Elwood sells the stolen weapons to a Turkish gangster, accepting a large amount of raw opium as payment. However, to save Knoll from being killed by Saad in a fight, Elwood is forced to make Saad a business partner in cooking the opium. In order to retrieve the weapons from the missile base and collect the drugs, Elwood sells out Berman so a competing infantry regiment can easily capture their positions during a mobilization/defense operations exercise. Later, Berman reluctantly tells Elwood he has been relieved from Brigade Command but this has given him time to reflect — he will retire from the Army and buy a vineyard in California.

On 9 November, the night the Berlin Wall comes down, Elwood sneaks to the base swimming pool to meet Robyn while the opium is being cooked by his squad and the MPs. Knoll and Lee arrive. Elwood then discovers Knoll is actually an undercover 2nd Lieutenant from the Inspector General's Office and Criminal Investigation Division. While Knoll escorts Robyn away, she tells him her father intends to kill Elwood, something Knoll – as a professional officer – cannot allow. Meanwhile, Saad, intoxicated by the overwhelming opium fumes, provokes a shootout with Special Forces commandos sent to arrest everyone in the drug lab. Upstairs, just as Knoll prevents Lee at gunpoint from pushing Elwood out of a top-floor window, the building explodes from escaping butane and industrial solvent. Elwood and Lee are blown out of the building's top floor by the massive impact. Elwood strangles Lee with his handcuffs and lands on top of him, surviving the fall.

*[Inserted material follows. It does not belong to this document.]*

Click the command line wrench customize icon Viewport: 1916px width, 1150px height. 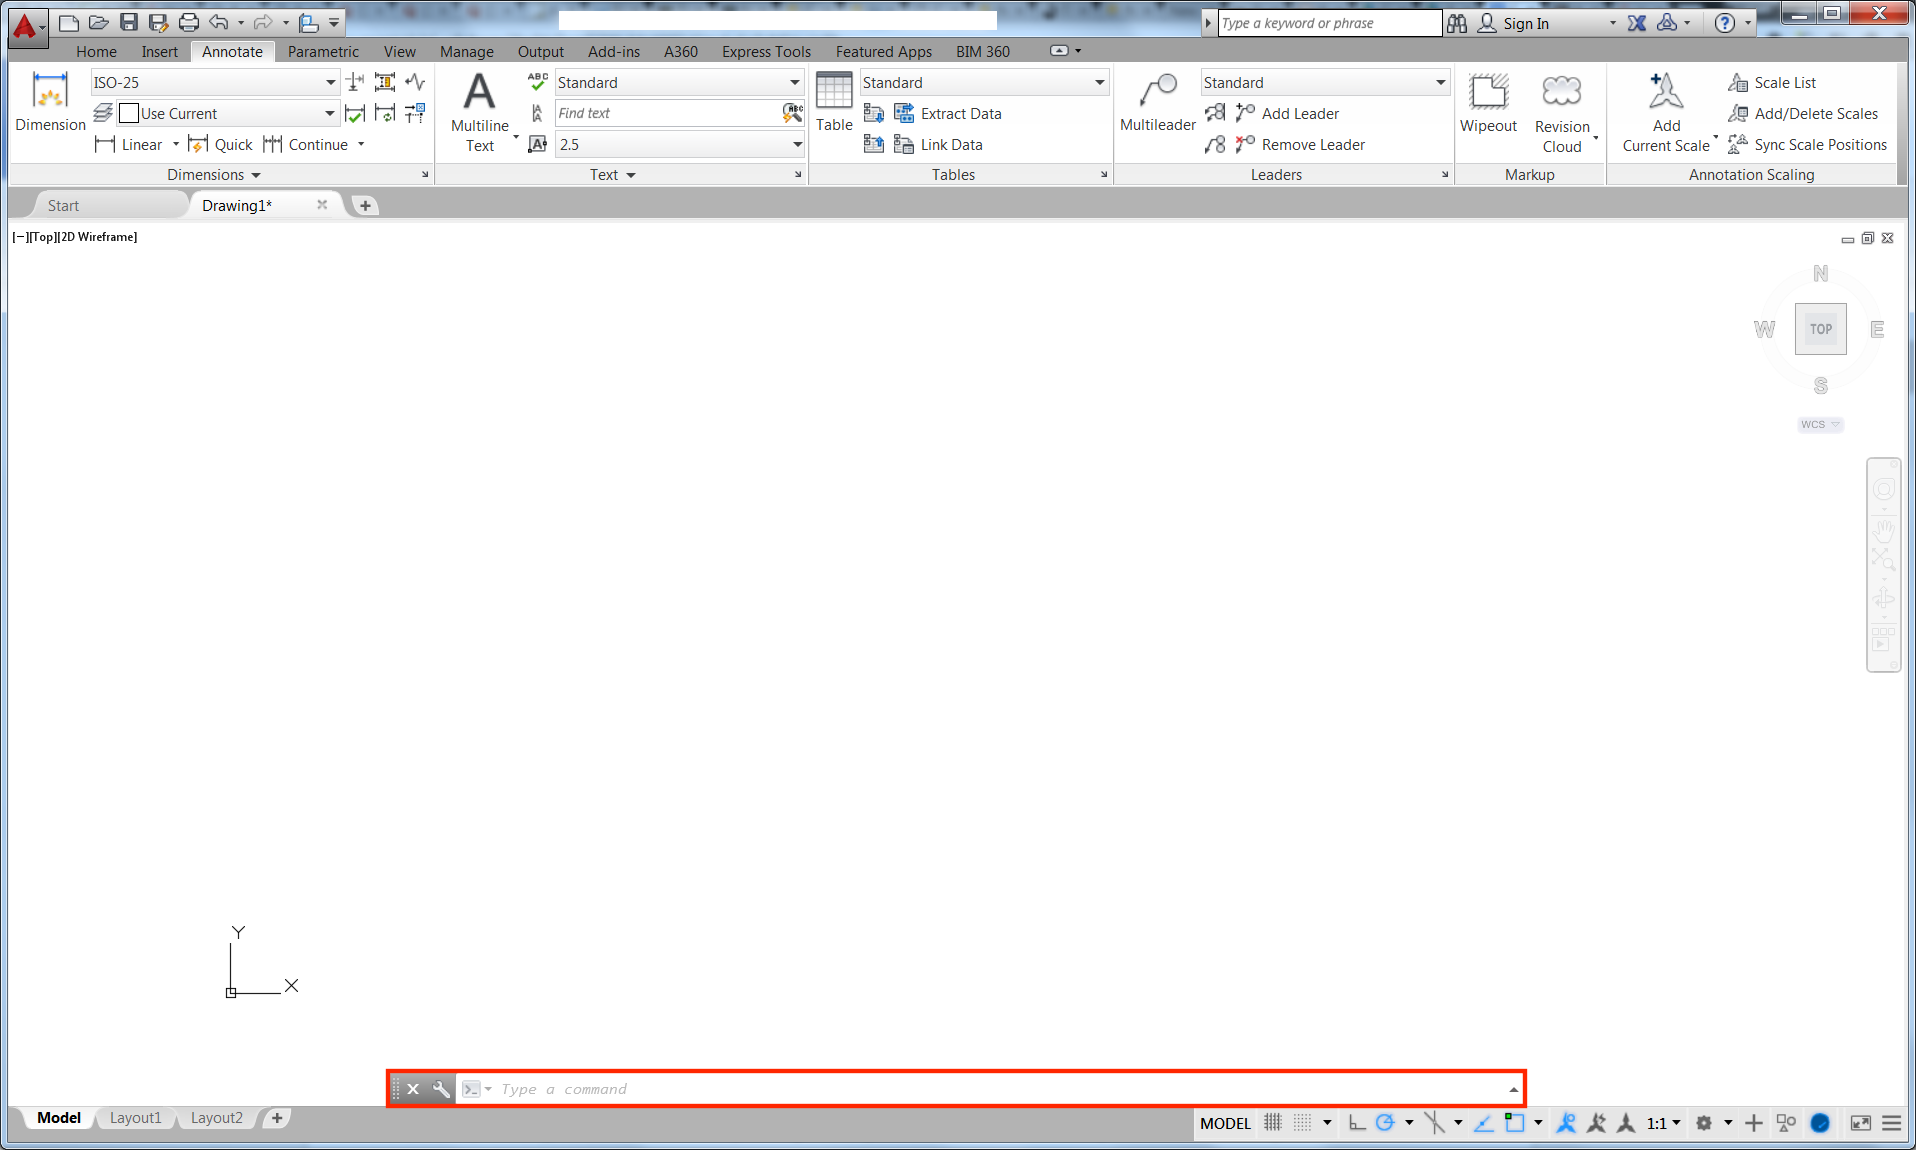pos(441,1089)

In the aftermath, the Army's top commanders posthumously award Lee a Silver Star and also decorate Elwood, who is transferred to a new assignment in Hawaii. He tells his new commanding officer, who is just as dull-witted as Colonel Berman, that Robyn remains his girlfriend and she will be visiting soon. The film ends with Elwood submitting a requisition order for more supplies.

==Production==
Filming took place in Baden-Württemberg, Germany. Several former US Army bases that had recently been handed back to German control, like the depot at Siegelsbach, were used as locations. The US Army declined to support the film, so military vehicles had to be rented from commercial companies and private collectors, and though a US tank platoon, it is equipped with Leopard 1 tanks.

==Release==
The world premiere was held at the 2001 Toronto International Film Festival in early September. However, being a satire of the US military, the film's wider theatrical run was delayed by approximately two years because of the September 11 attacks. Angry viewers objected to alleged "anti-American" sentiments of the film, deeming it "unpatriotic". At a press conference a woman threw a water bottle at Anna Paquin. By the time the film was eventually released in the US on July 25, 2003, much of the momentum of the film had dissolved, and the positive reviews of the film did not help its reception.

==Reception==
Buffalo Soldiers has a rating of 73% on Rotten Tomatoes based on 115 reviews with an average score of 6.55 out of 10. The consensus states: "Overall, this caustic comedy hits more of its targets than it misses." The film also has a score of 56 out of 100 on Metacritic based on 35 reviews, indicating "mixed or average" reviews.